▶ _Items from a data source_:
▶

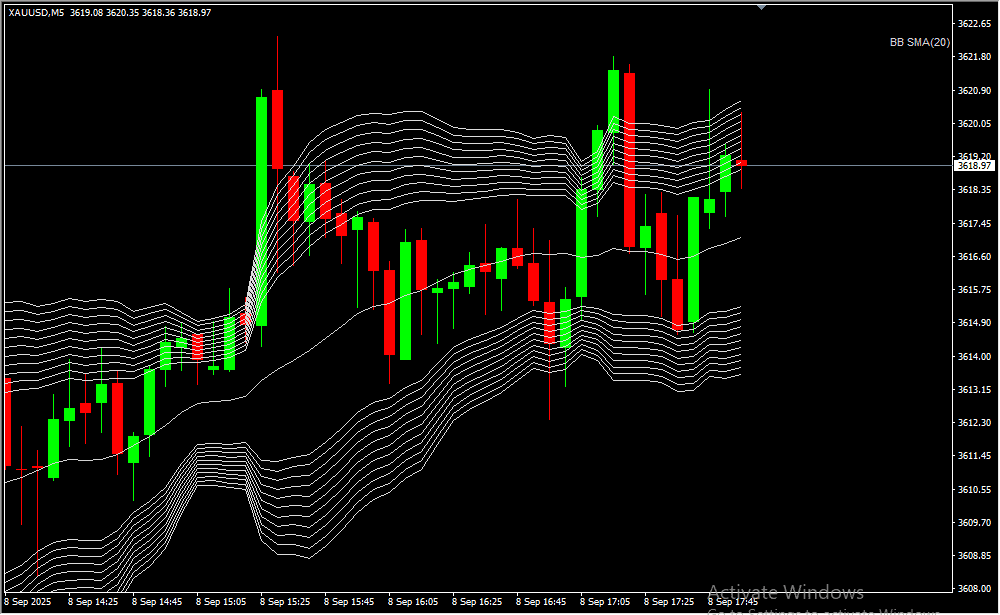This screenshot has height=615, width=1000.
Task: Click the chart shift triangle marker at top
Action: [762, 6]
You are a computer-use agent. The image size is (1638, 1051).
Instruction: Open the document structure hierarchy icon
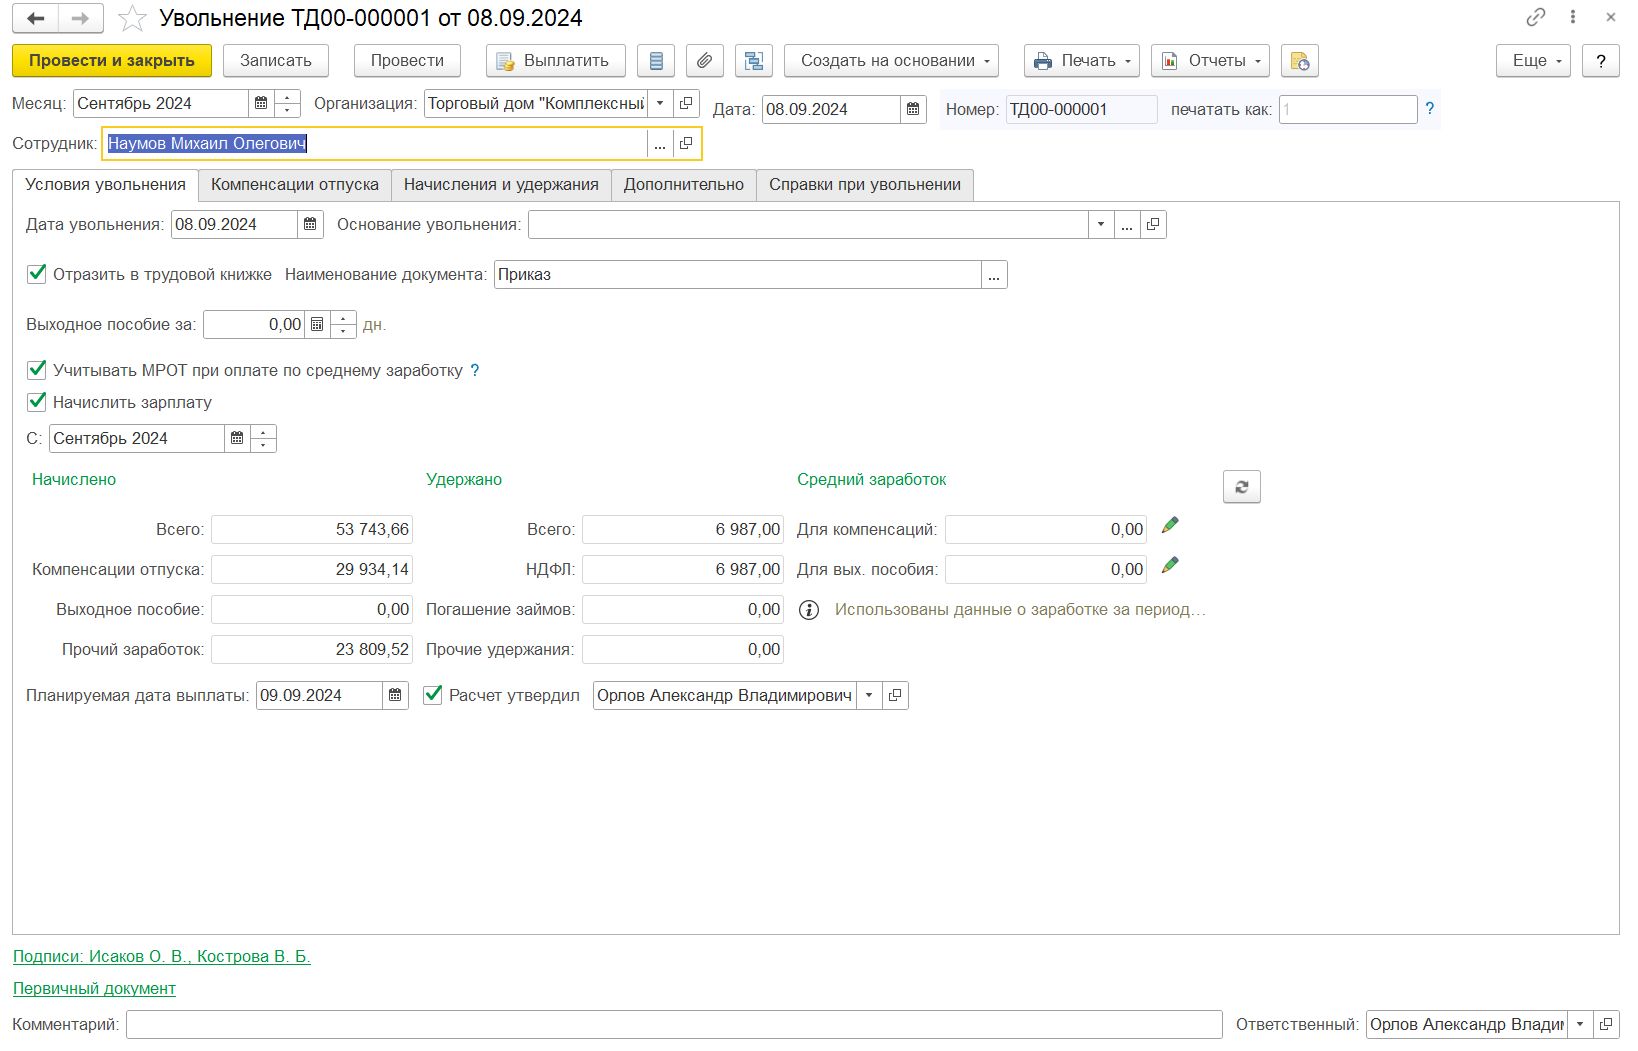tap(754, 61)
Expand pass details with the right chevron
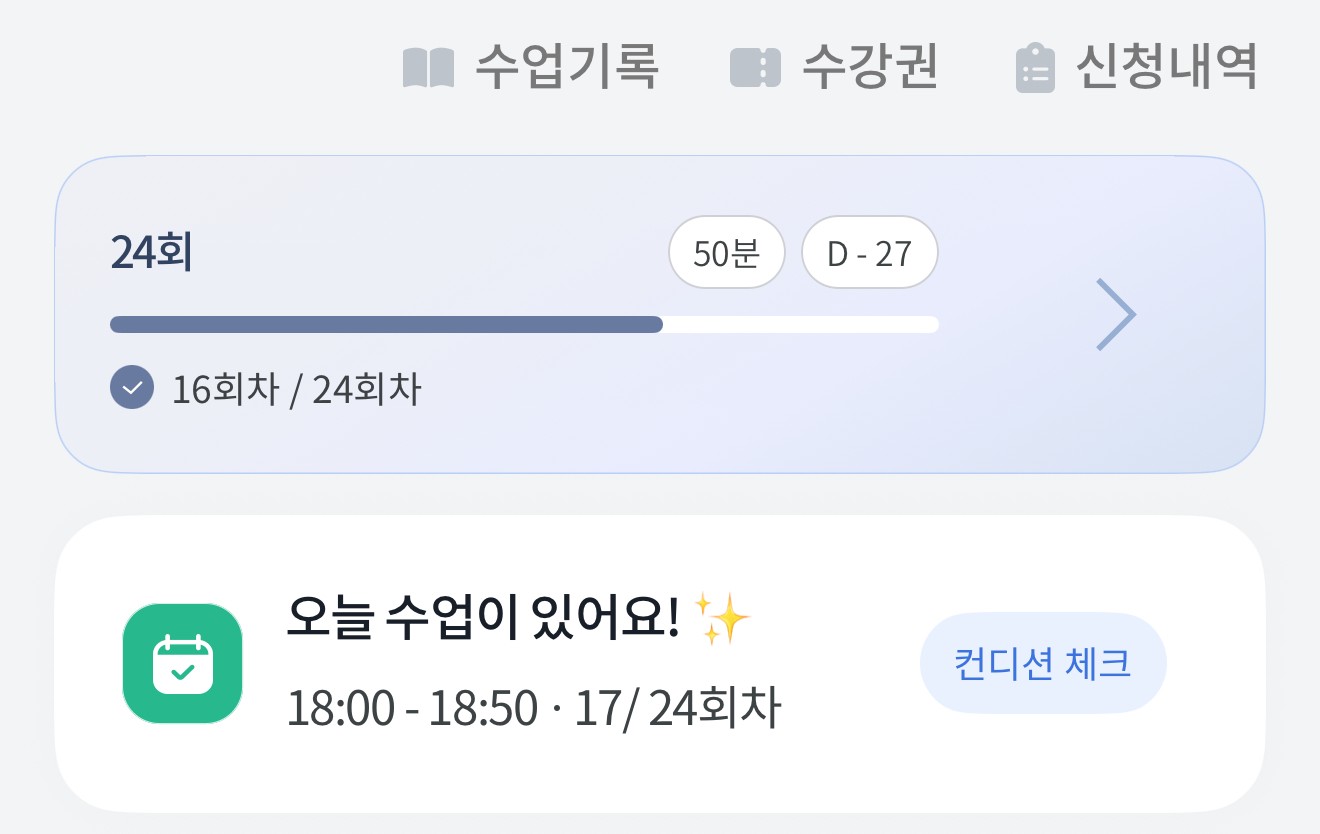This screenshot has height=834, width=1320. 1116,314
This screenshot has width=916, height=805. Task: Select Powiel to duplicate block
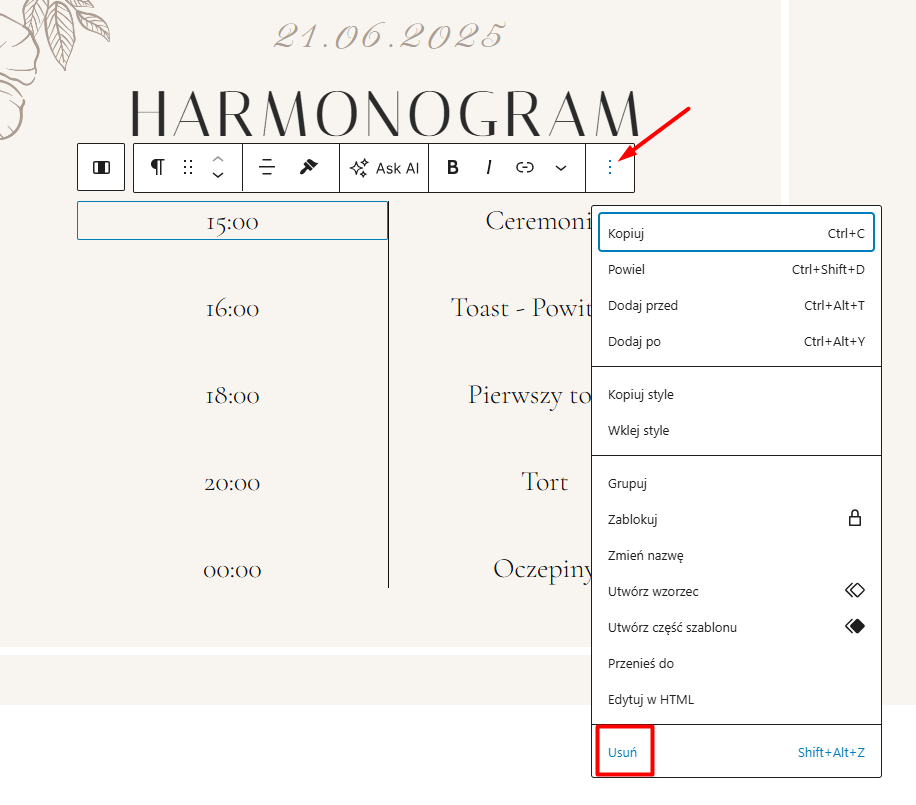736,269
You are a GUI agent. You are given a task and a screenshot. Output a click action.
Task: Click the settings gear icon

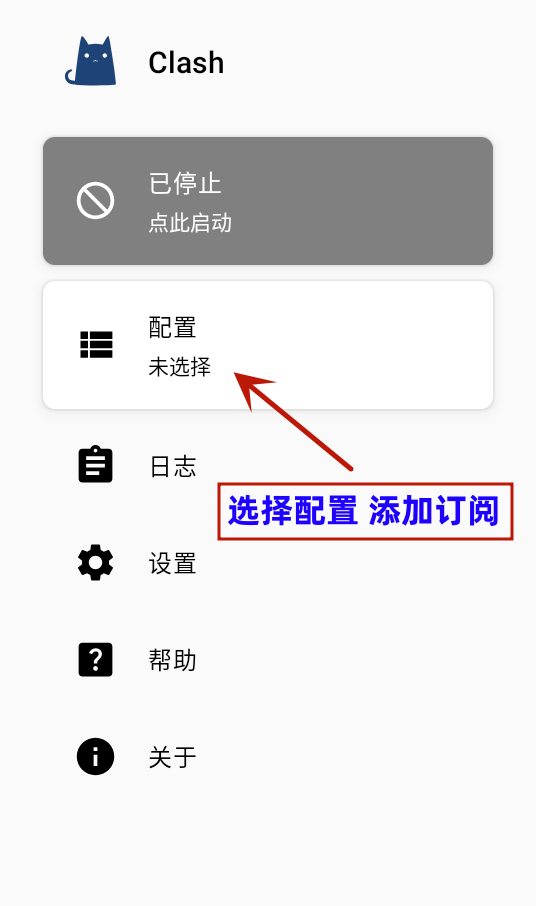(x=95, y=562)
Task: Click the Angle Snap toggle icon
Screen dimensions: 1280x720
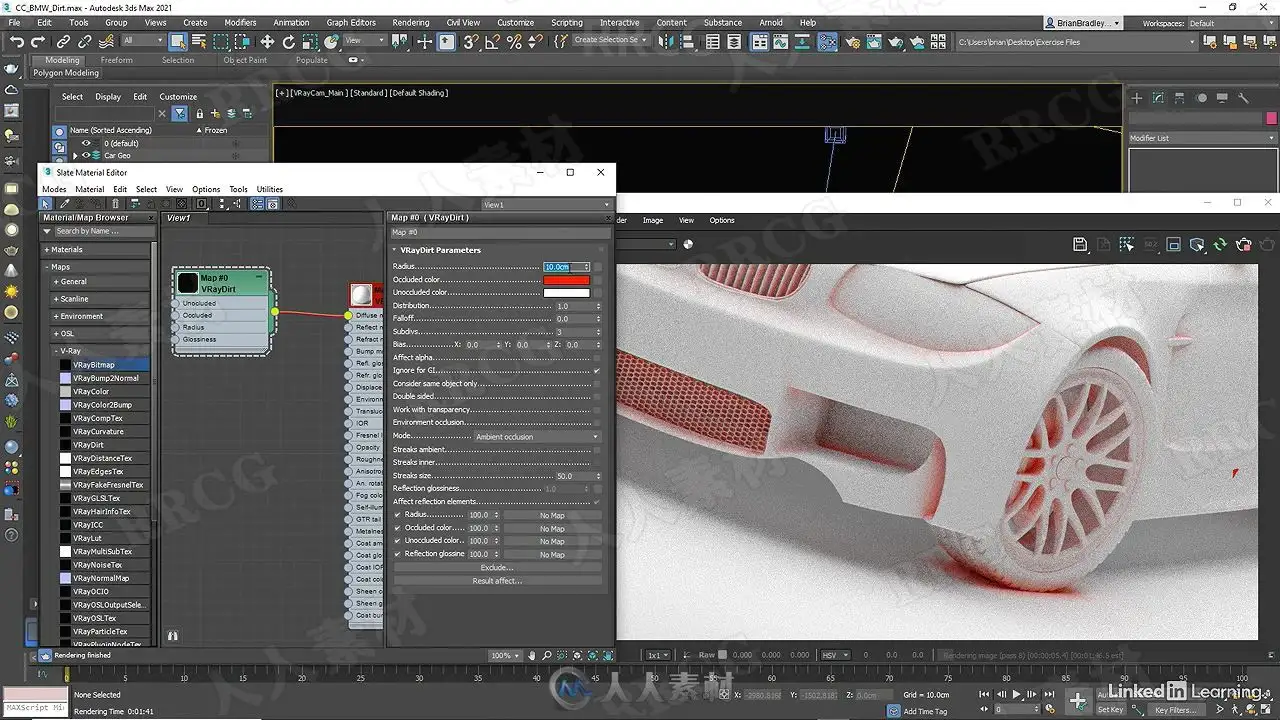Action: 492,41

◀

▶ _What you will do_: From the records above, copy only the lines running from the line holding "This screenshot has width=916, height=805." through the line holding "Task: Click the Angle Snap toggle icon", with no pictures.

▶ _Result of the task_:
This screenshot has width=916, height=805. Task: Select Powiel to duplicate block
736,269
You are a GUI agent. You are given a task and a screenshot. Output a click action.
Task: Click the settings gear icon

(x=95, y=562)
Task: Click the Angle Snap toggle icon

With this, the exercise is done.